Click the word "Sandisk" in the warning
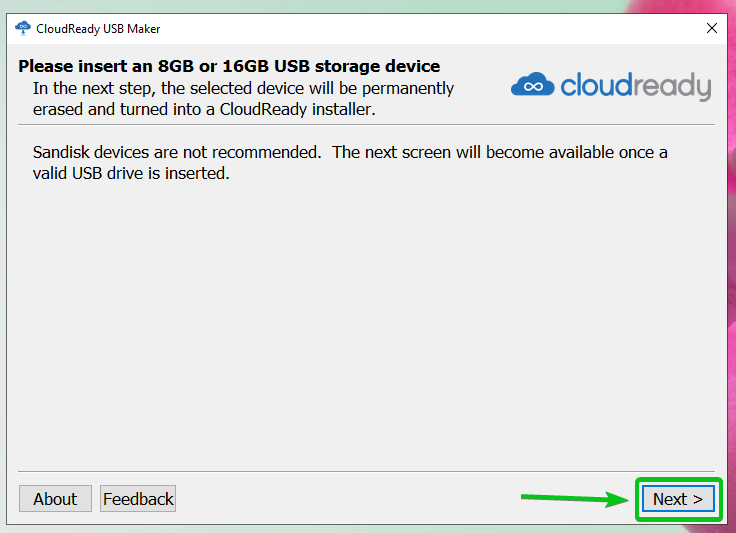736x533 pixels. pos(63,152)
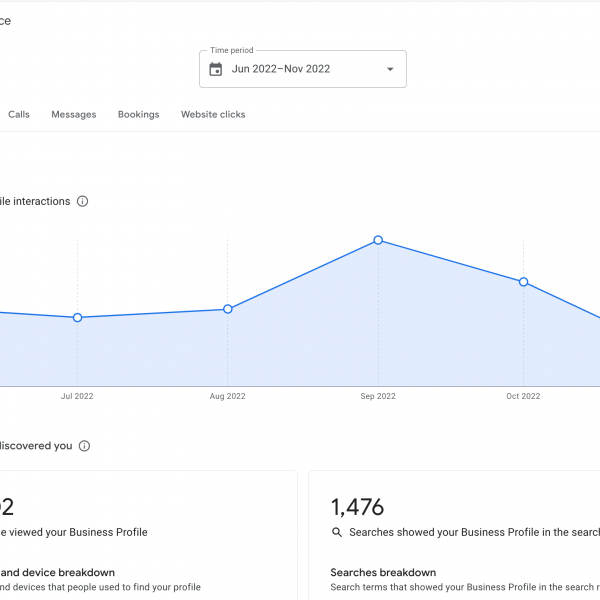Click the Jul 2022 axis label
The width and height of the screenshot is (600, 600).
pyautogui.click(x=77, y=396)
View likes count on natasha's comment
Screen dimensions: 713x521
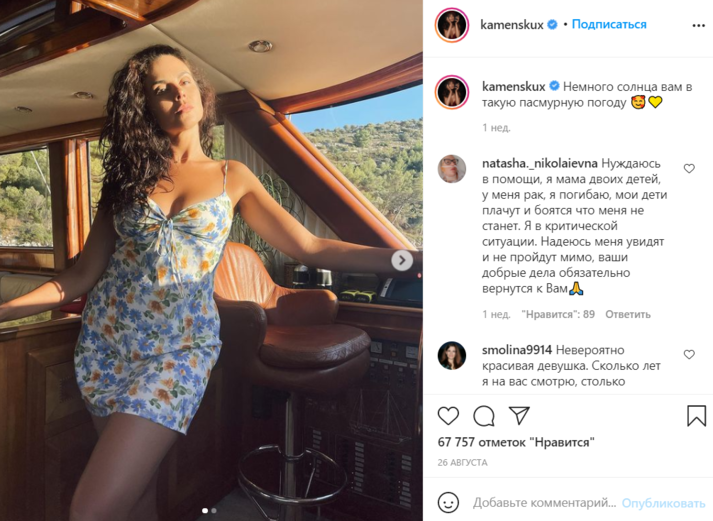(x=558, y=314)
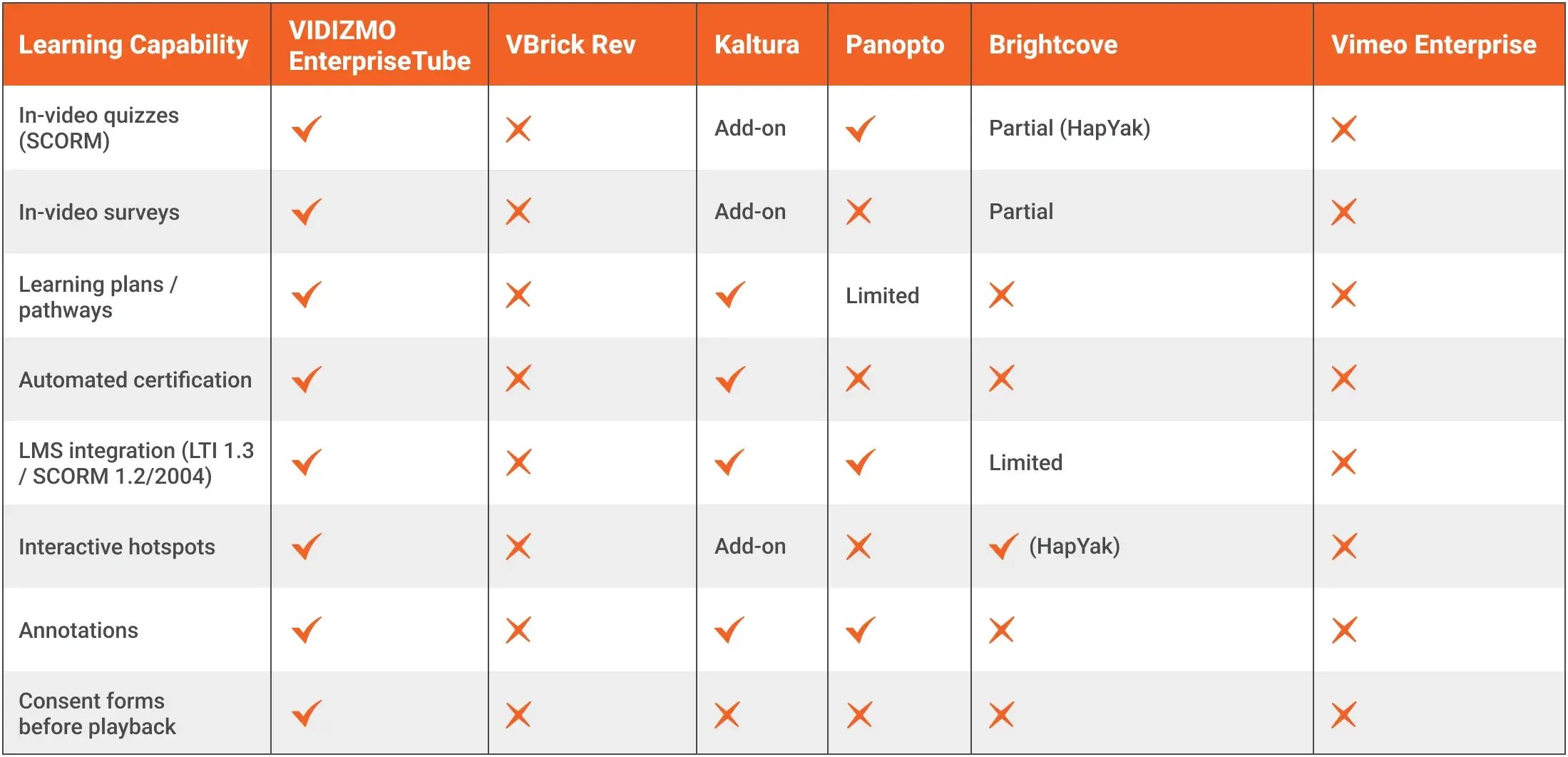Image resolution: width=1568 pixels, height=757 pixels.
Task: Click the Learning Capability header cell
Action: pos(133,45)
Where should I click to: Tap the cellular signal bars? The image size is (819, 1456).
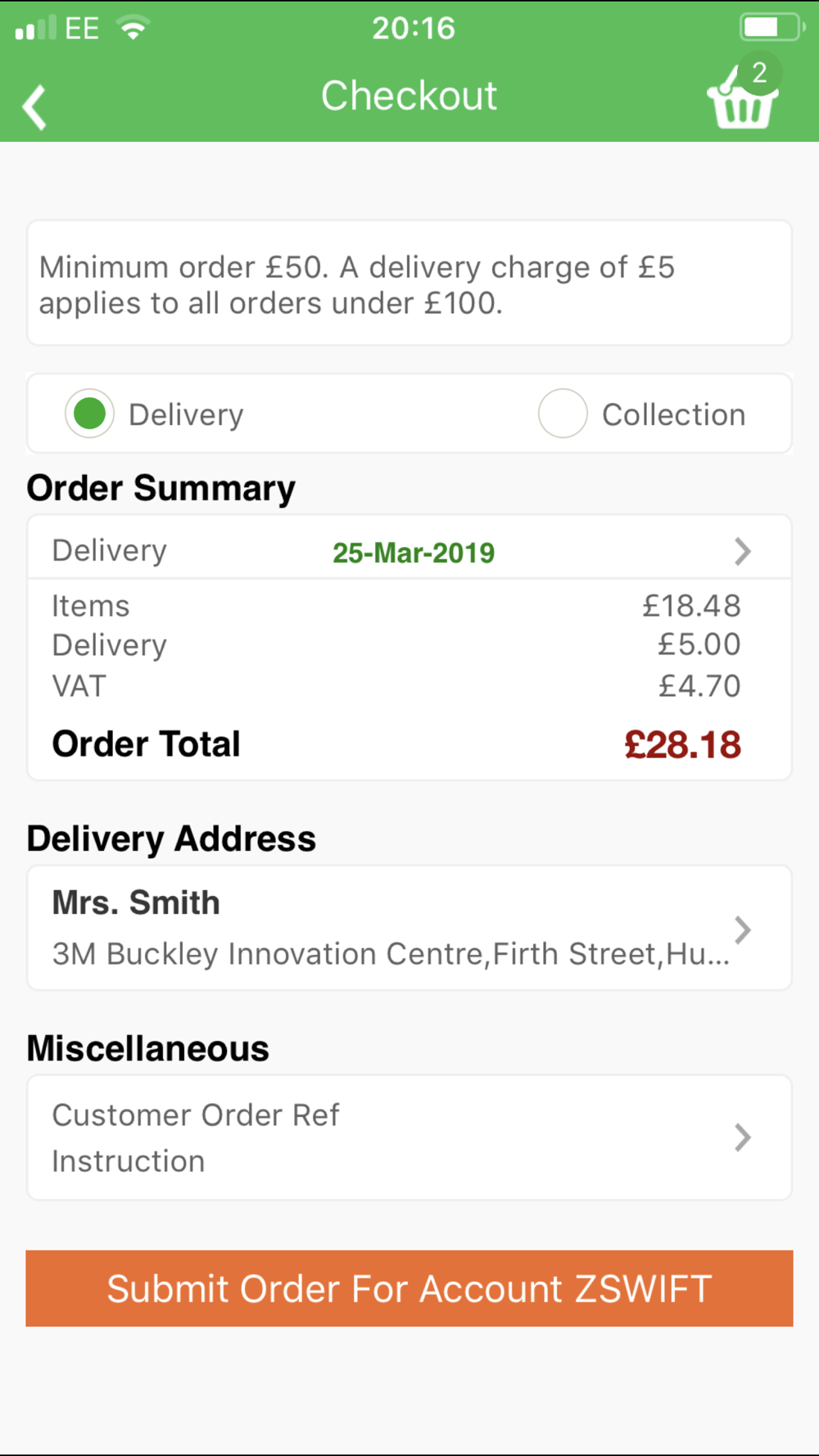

■ Task prompt
Print every line above exactly. Leave the pictures out.

■ Solution to this task
Click the word "Sandisk" in the warning
736x533 pixels. pos(63,152)
Click the Jul 2022 axis label
The width and height of the screenshot is (600, 600).
pyautogui.click(x=77, y=396)
View likes count on natasha's comment
Screen dimensions: 713x521
(x=558, y=314)
Image resolution: width=1568 pixels, height=757 pixels.
Task: Click the Learning Capability header cell
Action: pos(133,45)
Where should I click to: Tap the cellular signal bars? The image size is (819, 1456).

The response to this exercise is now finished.